WHAT IS NEEDED ::
The full listing is needed, transcribed word for word.

MATERIAL PROVIDED ::
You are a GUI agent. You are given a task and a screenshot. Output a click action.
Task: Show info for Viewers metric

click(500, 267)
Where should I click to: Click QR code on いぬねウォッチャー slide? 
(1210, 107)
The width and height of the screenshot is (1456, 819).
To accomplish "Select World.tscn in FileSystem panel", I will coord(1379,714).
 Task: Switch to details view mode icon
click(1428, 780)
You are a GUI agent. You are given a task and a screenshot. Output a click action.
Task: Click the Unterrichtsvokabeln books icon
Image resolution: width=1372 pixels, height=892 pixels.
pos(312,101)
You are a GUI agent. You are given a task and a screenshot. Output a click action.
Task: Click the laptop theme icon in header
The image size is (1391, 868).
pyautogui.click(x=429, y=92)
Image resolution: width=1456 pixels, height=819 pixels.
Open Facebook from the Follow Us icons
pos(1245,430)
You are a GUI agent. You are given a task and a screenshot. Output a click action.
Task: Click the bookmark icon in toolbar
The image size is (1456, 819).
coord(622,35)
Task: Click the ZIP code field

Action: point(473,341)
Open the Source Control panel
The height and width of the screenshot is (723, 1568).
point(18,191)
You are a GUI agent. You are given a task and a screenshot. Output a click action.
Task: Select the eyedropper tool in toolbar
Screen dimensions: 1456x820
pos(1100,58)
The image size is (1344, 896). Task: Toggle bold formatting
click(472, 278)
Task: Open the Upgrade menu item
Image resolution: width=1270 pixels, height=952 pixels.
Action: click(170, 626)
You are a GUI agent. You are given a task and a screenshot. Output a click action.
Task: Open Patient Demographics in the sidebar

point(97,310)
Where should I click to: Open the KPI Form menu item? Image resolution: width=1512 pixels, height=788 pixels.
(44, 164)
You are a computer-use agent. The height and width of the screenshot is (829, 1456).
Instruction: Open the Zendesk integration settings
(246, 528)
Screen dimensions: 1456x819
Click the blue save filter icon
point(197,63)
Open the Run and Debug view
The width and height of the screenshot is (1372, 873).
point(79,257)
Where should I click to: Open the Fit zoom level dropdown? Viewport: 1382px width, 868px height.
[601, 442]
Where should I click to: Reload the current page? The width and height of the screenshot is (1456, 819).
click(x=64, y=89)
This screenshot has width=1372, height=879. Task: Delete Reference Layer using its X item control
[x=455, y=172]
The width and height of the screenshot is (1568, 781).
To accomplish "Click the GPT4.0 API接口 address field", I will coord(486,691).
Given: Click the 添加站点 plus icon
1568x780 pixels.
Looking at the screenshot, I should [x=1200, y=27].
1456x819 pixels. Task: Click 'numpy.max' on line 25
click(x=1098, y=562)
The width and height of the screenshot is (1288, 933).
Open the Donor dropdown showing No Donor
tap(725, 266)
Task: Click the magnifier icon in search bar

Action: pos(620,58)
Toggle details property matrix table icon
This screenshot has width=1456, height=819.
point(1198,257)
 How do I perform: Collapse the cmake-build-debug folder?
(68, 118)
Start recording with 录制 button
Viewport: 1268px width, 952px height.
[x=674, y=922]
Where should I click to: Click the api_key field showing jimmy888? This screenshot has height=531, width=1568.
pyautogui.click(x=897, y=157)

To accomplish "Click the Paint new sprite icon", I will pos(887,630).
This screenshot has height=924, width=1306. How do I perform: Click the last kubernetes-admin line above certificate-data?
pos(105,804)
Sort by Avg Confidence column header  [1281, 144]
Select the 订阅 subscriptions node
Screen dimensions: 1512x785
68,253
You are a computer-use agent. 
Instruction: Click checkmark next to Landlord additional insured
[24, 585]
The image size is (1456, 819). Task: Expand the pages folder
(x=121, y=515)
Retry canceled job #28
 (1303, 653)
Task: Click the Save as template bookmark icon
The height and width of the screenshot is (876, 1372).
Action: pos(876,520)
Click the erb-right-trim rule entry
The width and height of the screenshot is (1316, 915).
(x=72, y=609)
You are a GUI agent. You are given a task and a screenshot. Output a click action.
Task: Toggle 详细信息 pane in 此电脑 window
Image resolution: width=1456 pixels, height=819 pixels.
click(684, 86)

SOLUTION TO THE PROBLEM ::
You are a GUI agent. You are given a task and a screenshot. Output a click action.
Task: Show info for Viewers metric

click(500, 267)
Where should I click to: Click QR code on いぬねウォッチャー slide? 
(1210, 107)
The width and height of the screenshot is (1456, 819).
To accomplish "Select World.tscn in FileSystem panel", I will coord(1379,714).
 Task: Switch to details view mode icon
click(1428, 780)
You are a GUI agent. You are given a task and a screenshot. Output a click action.
Task: Click the Unterrichtsvokabeln books icon
Image resolution: width=1372 pixels, height=892 pixels.
pos(312,101)
You are a GUI agent. You are given a task and a screenshot. Output a click action.
Task: Click the laptop theme icon in header
The image size is (1391, 868).
pyautogui.click(x=429, y=92)
Image resolution: width=1456 pixels, height=819 pixels.
Open Facebook from the Follow Us icons
pos(1245,430)
You are a GUI agent. You are given a task and a screenshot. Output a click action.
Task: Click the bookmark icon in toolbar
The image size is (1456, 819).
coord(622,35)
Task: Click the ZIP code field

Action: point(473,341)
Open the Source Control panel
The height and width of the screenshot is (723, 1568).
point(18,191)
You are a GUI agent. You are given a task and a screenshot. Output a click action.
Task: Select the eyedropper tool in toolbar
Screen dimensions: 1456x820
pos(1100,58)
The image size is (1344, 896). Task: Toggle bold formatting
click(472, 278)
Task: Open the Upgrade menu item
Image resolution: width=1270 pixels, height=952 pixels.
Action: click(170, 626)
You are a GUI agent. You are given a task and a screenshot. Output a click action.
Task: Open Patient Demographics in the sidebar

point(97,310)
Where should I click to: Open the KPI Form menu item? Image resolution: width=1512 pixels, height=788 pixels.
(44, 164)
You are a computer-use agent. The height and width of the screenshot is (829, 1456).
Instruction: Open the Zendesk integration settings
(246, 528)
Screen dimensions: 1456x819
Click the blue save filter icon
point(197,63)
Open the Run and Debug view
The width and height of the screenshot is (1372, 873).
point(79,257)
Where should I click to: Open the Fit zoom level dropdown? Viewport: 1382px width, 868px height.
[601, 442]
Where should I click to: Reload the current page? The width and height of the screenshot is (1456, 819).
click(x=64, y=89)
This screenshot has width=1372, height=879. Task: Delete Reference Layer using its X item control
[x=455, y=172]
The width and height of the screenshot is (1568, 781).
To accomplish "Click the GPT4.0 API接口 address field", I will coord(486,691).
Given: Click the 添加站点 plus icon
1568x780 pixels.
Looking at the screenshot, I should [x=1200, y=27].
1456x819 pixels. Task: Click 'numpy.max' on line 25
click(x=1098, y=562)
The width and height of the screenshot is (1288, 933).
Open the Donor dropdown showing No Donor
tap(725, 266)
Task: Click the magnifier icon in search bar

Action: pos(620,58)
Toggle details property matrix table icon
This screenshot has width=1456, height=819.
point(1198,257)
 How do I perform: Collapse the cmake-build-debug folder?
(68, 118)
Start recording with 录制 button
Viewport: 1268px width, 952px height.
[x=674, y=922]
Where should I click to: Click the api_key field showing jimmy888? This screenshot has height=531, width=1568.
pyautogui.click(x=897, y=157)

To accomplish "Click the Paint new sprite icon", I will pos(887,630).
This screenshot has height=924, width=1306. How do I perform: Click the last kubernetes-admin line above certificate-data?
pos(105,804)
Sort by Avg Confidence column header  [1281, 144]
Select the 订阅 subscriptions node
Screen dimensions: 1512x785
68,253
You are a computer-use agent. 
Instruction: Click checkmark next to Landlord additional insured
[24, 585]
The image size is (1456, 819). Task: Expand the pages folder
(x=121, y=515)
Retry canceled job #28
 (1303, 653)
Task: Click the Save as template bookmark icon
The height and width of the screenshot is (876, 1372).
Action: pos(876,520)
Click the erb-right-trim rule entry
The width and height of the screenshot is (1316, 915).
(x=72, y=609)
You are a GUI agent. You are given a task and a screenshot. Output a click action.
Task: Toggle 详细信息 pane in 此电脑 window
Image resolution: width=1456 pixels, height=819 pixels.
click(684, 86)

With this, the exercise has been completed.